EXERCISE DESCRIPTION: Type out the records again, exactly as they are.

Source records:
=== Section Start ===

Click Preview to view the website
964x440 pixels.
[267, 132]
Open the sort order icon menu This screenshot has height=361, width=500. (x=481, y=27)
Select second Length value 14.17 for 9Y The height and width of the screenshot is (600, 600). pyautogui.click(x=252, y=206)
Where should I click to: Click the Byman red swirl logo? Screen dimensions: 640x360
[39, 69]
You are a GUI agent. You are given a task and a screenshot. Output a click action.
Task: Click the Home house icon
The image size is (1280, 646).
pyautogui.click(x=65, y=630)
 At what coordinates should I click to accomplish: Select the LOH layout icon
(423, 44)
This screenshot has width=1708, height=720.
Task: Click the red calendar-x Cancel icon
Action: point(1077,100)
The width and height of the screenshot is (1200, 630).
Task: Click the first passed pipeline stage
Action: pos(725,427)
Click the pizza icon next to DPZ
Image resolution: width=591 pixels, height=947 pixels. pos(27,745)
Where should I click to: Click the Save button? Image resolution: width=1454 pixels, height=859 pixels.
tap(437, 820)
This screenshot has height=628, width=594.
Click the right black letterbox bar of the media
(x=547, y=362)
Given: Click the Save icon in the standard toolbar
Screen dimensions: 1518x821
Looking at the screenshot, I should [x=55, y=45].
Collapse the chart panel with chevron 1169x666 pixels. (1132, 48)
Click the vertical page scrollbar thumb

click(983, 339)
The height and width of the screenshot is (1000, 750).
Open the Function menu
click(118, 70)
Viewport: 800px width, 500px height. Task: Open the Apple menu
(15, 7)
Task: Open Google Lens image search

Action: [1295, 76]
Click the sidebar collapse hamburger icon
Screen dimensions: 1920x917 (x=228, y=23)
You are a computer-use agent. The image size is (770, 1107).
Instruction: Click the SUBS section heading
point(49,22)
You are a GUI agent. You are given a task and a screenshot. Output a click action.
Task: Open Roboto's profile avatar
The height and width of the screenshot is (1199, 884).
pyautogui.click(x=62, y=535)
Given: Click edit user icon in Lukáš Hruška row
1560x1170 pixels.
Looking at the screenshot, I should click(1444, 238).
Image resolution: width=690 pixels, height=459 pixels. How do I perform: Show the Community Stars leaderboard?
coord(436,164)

=== Section End ===

ANSWER SECTION:
Click Preview to view the website
964x440 pixels.
[267, 132]
Open the sort order icon menu This screenshot has height=361, width=500. (x=481, y=27)
Select second Length value 14.17 for 9Y The height and width of the screenshot is (600, 600). pyautogui.click(x=252, y=206)
Where should I click to: Click the Byman red swirl logo? Screen dimensions: 640x360
[39, 69]
You are a GUI agent. You are given a task and a screenshot. Output a click action.
Task: Click the Home house icon
The image size is (1280, 646).
pyautogui.click(x=65, y=630)
 At what coordinates should I click to accomplish: Select the LOH layout icon
(423, 44)
This screenshot has width=1708, height=720.
Task: Click the red calendar-x Cancel icon
Action: point(1077,100)
The width and height of the screenshot is (1200, 630).
Task: Click the first passed pipeline stage
Action: pos(725,427)
Click the pizza icon next to DPZ
Image resolution: width=591 pixels, height=947 pixels. pos(27,745)
Where should I click to: Click the Save button? Image resolution: width=1454 pixels, height=859 pixels.
tap(437, 820)
This screenshot has height=628, width=594.
Click the right black letterbox bar of the media
(x=547, y=362)
Given: Click the Save icon in the standard toolbar
Screen dimensions: 1518x821
Looking at the screenshot, I should [x=55, y=45].
Collapse the chart panel with chevron 1169x666 pixels. (1132, 48)
Click the vertical page scrollbar thumb

click(983, 339)
The height and width of the screenshot is (1000, 750).
Open the Function menu
click(118, 70)
Viewport: 800px width, 500px height. Task: Open the Apple menu
(15, 7)
Task: Open Google Lens image search

Action: [1295, 76]
Click the sidebar collapse hamburger icon
Screen dimensions: 1920x917 (x=228, y=23)
You are a computer-use agent. The image size is (770, 1107).
Instruction: Click the SUBS section heading
point(49,22)
You are a GUI agent. You are given a task and a screenshot. Output a click action.
Task: Open Roboto's profile avatar
The height and width of the screenshot is (1199, 884).
pyautogui.click(x=62, y=535)
Given: Click edit user icon in Lukáš Hruška row
1560x1170 pixels.
Looking at the screenshot, I should click(1444, 238).
Image resolution: width=690 pixels, height=459 pixels. How do I perform: Show the Community Stars leaderboard?
coord(436,164)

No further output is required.